:: TEXTE SOURCE ::

Transitions & Energies

La consommation mondiale de pétrole va-t-elle continuer à augmenter ou enfin diminuer?


Les cours du pétrole sont repartis à la hausse depuis la fin de l’année dernière. Les prix du baril ont à nouveau dépassé les 80 dollars et ont regagné près de 20% en trois mois. Des fluctuations habituelles, mais la question de fond est de savoir si la consommation mondiale de pétrole va finir par refluer. L’Agence internationale de l’énergie, qui n’a cessé de se tromper, en est plus que jamais persuadé, et le cartel de l’OPEP (Organisation des pays exportateurs de pétrole), évidemment pas du tout.

C’est une controverse plus idéologique que technique. D’un côté, l’Agence internationale de l’énergie (AIE) devenue depuis quelques années une ardente militante de la transition énergétique et qui annonce année après année le recul imminent de la consommation des énergies fossiles. Malheureusement, elle ne cesse de se tromper et de prendre ses désirs pour la réalité. La consommation de pétrole, de gaz naturel et même de charbon bat des records année après année. Mais l’AIE nous le promet encore, le point de bascule est imminent. Elle affirme maintenant que la demande de pétrole atteindra son maximum avant 2030 tout comme celle de charbon et même de gaz.

:::
:: LIGNES ENREGISTRÉES ::

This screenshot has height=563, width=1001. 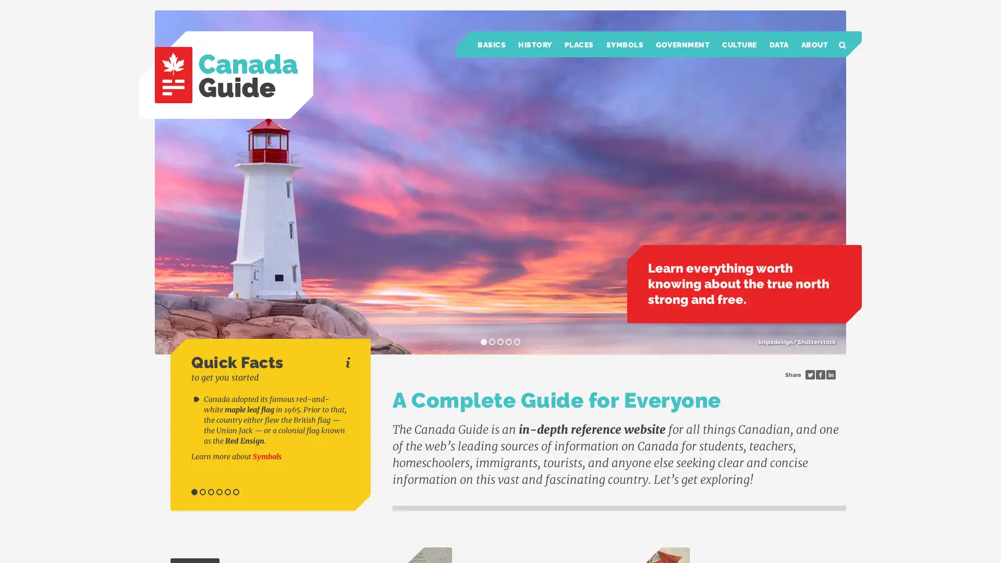 What do you see at coordinates (195, 492) in the screenshot?
I see `Go to slide 1` at bounding box center [195, 492].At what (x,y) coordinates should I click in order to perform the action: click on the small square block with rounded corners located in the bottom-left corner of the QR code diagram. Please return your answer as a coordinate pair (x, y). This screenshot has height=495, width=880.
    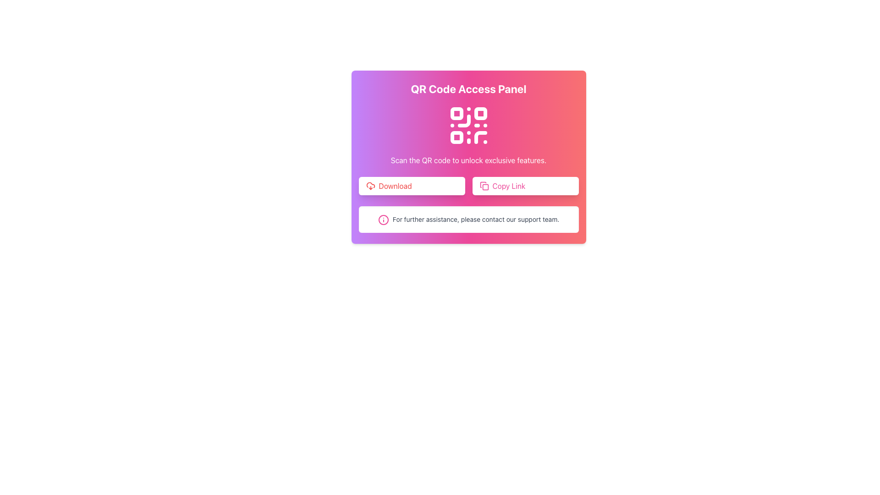
    Looking at the image, I should click on (457, 138).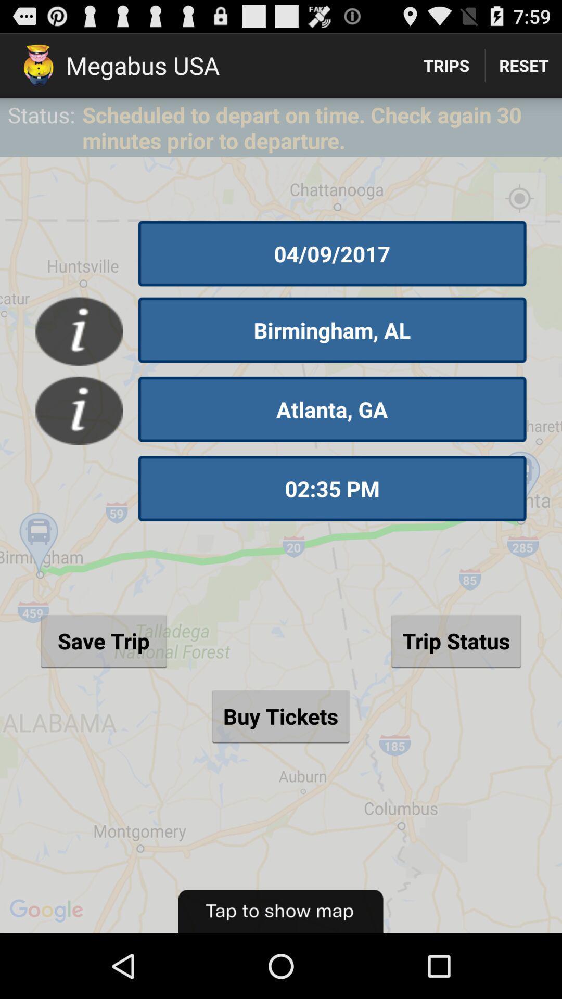 The width and height of the screenshot is (562, 999). Describe the element at coordinates (332, 253) in the screenshot. I see `the 04/09/2017` at that location.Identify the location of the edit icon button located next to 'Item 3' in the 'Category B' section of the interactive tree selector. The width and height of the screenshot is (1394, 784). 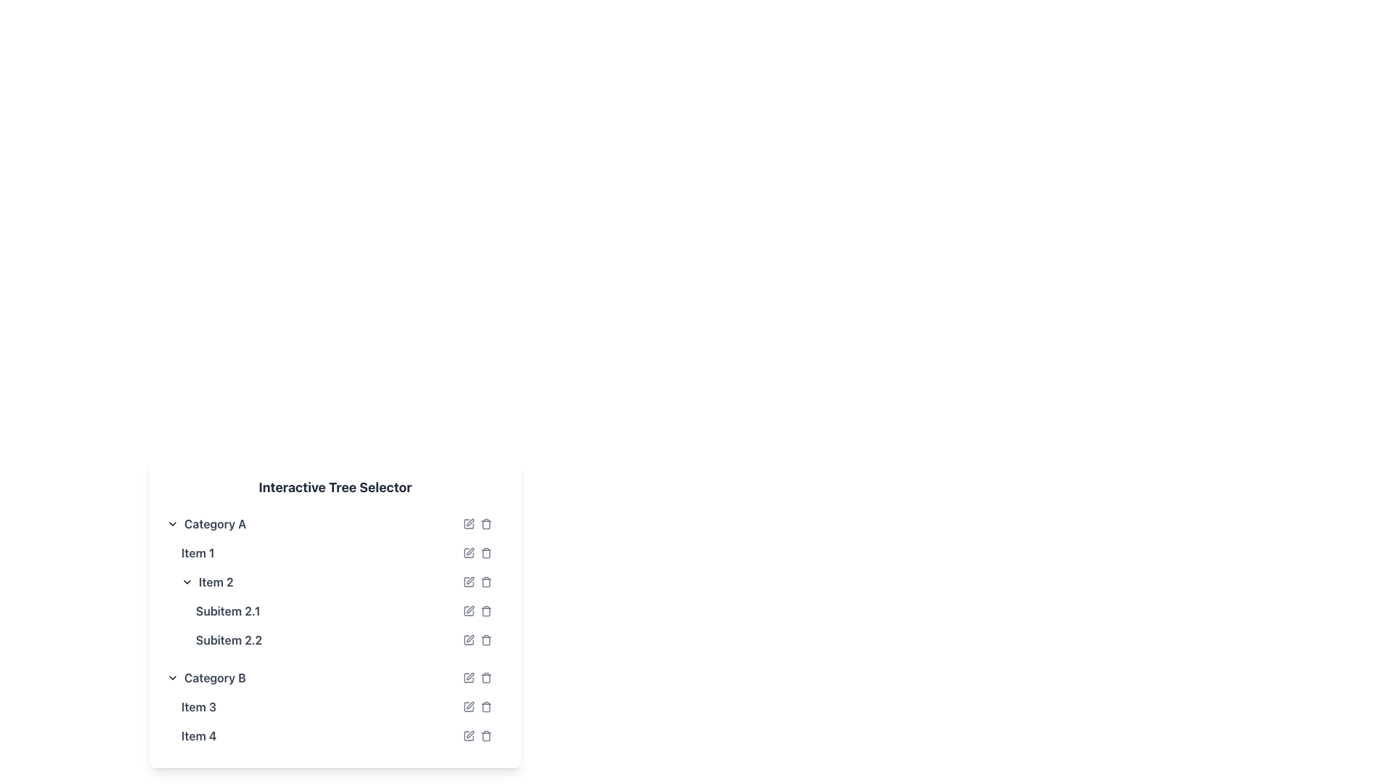
(470, 705).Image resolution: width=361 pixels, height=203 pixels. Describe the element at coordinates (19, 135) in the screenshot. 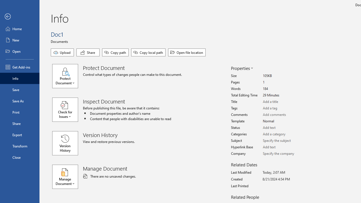

I see `'Export'` at that location.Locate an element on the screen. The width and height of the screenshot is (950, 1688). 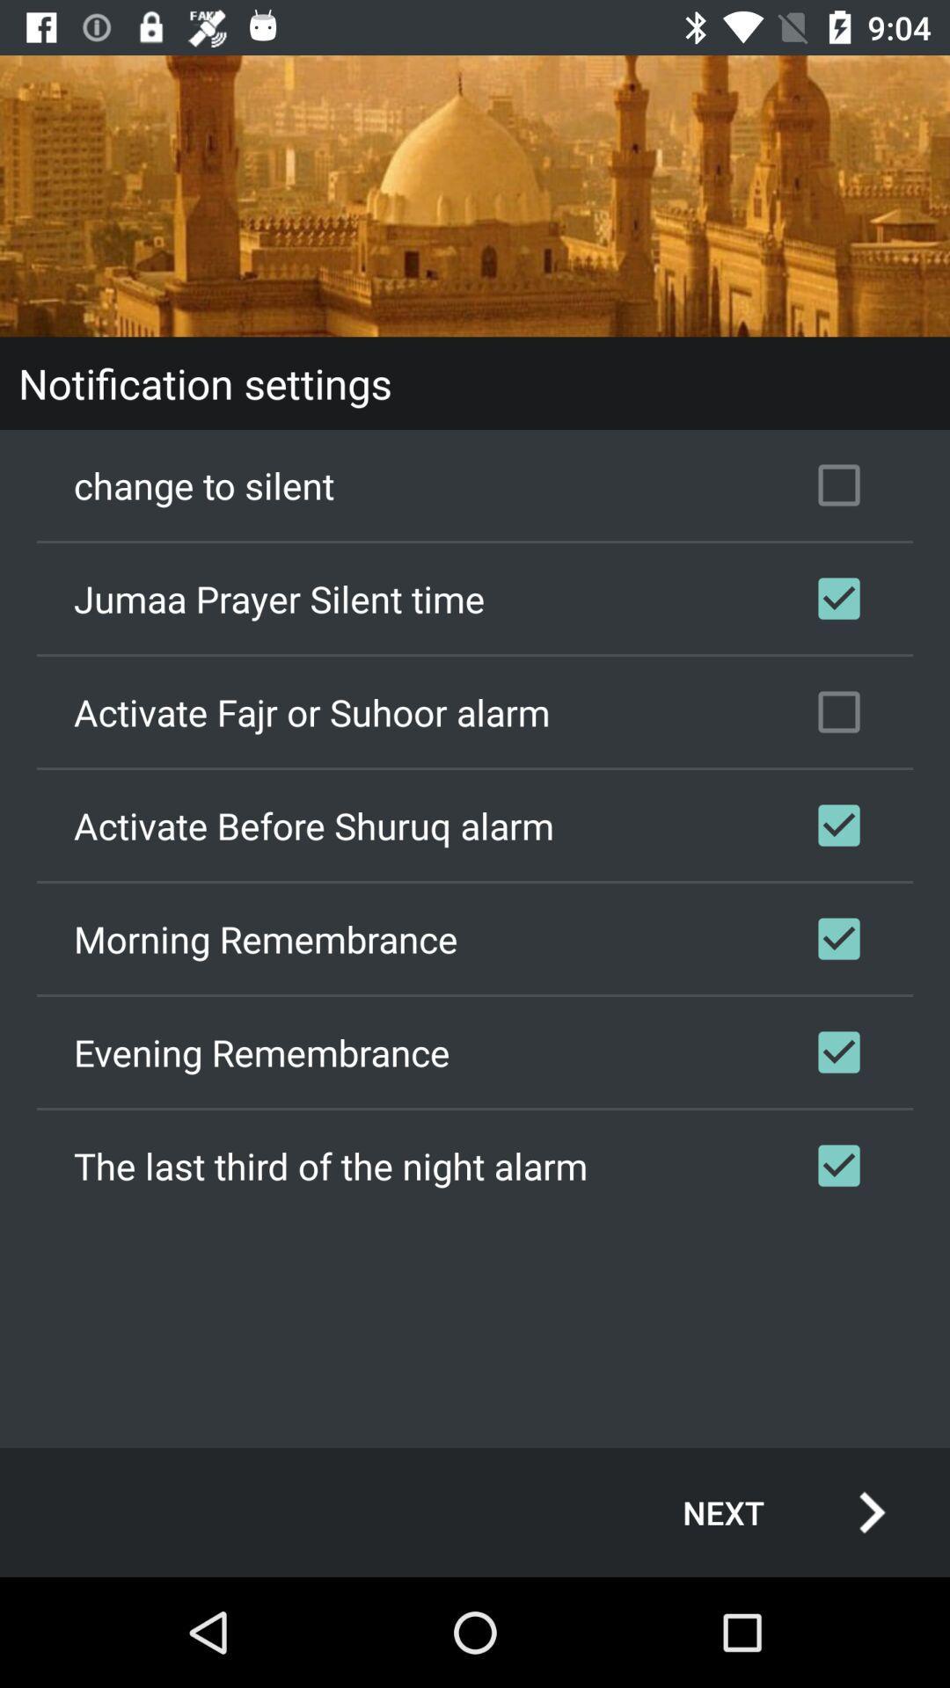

:::

CONSIGNE
Donnez la suite du texte sur la consommation mondiale de pétrole, en reprenant après sa dernière phrase. Les lignes n'interviennent en rien dans ce travail.

RÉSULTAT OBTENU
Des prévisions à prendre avec des pincettes des deux côtés

Le directeur exécutif de l’AIE, Fatih Birol, a ainsi déclaré avec emphase : « la transition vers les énergies propres est en cours dans le monde entier et rien ne pourra l’arrêter. Ce n’est pas une question de « si », c’est juste une question de « quand » – et le plus tôt sera le mieux pour nous tous ». La demande mondiale de pétrole descendra selon l’Agence en moyenne autour de 97 millions de barils par jour dans les années 2030 contre 102 millions de barils par jour en moyenne dans les années 2020.

De l’autre côté, l’OPEP (Organisation des pays exportateurs de pétrole), annonce évidemment, elle aussi année après année, que le monde n’est pas près de se passer de son précieux or noir. Dans une récente publication, elle se moque ouvertement de ceux qui ont annoncé depuis des décennies le fameux « peak oil » ou pic de la production et de la consommation de pétrole, y compris l’AIE. Pour le cartel pétrolier, la demande va continuer à croître au moins jusqu’au milieu du siècle pour atteindre 116 millions de barils par jour d’ici 2045.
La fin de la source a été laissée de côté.